== DATA SHOWN ==
BEGIN

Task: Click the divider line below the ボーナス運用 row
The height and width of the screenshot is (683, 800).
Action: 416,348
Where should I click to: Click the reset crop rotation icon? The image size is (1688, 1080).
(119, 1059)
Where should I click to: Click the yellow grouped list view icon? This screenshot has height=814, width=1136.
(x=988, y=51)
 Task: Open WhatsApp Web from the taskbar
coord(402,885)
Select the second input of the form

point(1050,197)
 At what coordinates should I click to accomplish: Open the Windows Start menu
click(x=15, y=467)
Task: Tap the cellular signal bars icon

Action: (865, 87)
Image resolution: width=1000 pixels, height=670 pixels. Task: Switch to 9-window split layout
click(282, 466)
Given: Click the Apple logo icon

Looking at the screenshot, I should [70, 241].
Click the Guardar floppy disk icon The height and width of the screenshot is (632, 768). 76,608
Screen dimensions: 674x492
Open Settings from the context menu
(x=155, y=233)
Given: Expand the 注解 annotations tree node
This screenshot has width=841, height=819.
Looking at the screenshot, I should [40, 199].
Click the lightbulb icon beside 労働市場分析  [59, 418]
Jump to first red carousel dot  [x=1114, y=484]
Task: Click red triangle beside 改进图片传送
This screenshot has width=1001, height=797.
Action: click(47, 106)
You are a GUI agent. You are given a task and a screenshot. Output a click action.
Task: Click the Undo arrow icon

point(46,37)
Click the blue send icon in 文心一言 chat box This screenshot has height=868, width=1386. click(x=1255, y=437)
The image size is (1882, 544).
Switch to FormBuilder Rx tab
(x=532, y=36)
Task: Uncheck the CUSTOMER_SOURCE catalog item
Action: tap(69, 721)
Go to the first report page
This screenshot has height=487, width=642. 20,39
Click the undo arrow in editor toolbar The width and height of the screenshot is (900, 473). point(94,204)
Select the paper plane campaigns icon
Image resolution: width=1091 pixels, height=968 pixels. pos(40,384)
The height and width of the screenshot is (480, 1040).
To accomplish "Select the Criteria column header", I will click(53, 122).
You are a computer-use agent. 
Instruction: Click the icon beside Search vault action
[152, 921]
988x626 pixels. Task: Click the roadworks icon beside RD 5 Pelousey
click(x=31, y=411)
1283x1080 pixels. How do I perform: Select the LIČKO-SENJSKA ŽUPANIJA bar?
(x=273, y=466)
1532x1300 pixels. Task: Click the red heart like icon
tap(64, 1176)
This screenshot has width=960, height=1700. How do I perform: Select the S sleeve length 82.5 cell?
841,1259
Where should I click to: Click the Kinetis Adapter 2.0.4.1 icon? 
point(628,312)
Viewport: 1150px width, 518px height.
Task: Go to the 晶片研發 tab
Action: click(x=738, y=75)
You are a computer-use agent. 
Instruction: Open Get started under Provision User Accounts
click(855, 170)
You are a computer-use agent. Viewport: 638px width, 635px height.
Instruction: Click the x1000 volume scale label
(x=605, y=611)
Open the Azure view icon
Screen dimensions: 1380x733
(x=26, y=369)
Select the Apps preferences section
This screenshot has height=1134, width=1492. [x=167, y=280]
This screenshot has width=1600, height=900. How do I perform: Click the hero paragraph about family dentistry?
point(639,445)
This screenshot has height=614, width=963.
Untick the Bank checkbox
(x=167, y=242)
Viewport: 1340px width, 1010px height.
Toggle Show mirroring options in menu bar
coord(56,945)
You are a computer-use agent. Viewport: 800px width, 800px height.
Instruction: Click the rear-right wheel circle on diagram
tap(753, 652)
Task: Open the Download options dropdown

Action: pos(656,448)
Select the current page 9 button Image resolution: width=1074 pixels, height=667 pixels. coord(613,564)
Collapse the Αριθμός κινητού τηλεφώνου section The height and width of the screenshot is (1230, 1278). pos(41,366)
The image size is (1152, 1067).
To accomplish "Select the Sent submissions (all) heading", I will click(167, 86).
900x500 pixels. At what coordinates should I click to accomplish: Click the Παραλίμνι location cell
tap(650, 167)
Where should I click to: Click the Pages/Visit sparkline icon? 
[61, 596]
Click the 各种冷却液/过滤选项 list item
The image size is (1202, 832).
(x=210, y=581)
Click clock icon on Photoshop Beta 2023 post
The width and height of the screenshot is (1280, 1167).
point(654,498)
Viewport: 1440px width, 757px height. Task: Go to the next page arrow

END

== DIRECTIONS ==
Your task is to collect every line above that contains the word "agent".

== ANSWER BELOW ==
You are a GUI agent. You are given a task and a screenshot. Output a click action.
You are a computer-use agent. 
You are a computer-use agent. 
You are a computer-use agent. Viewport: 638px width, 635px height.
You are a computer-use agent. Viewport: 800px width, 800px height.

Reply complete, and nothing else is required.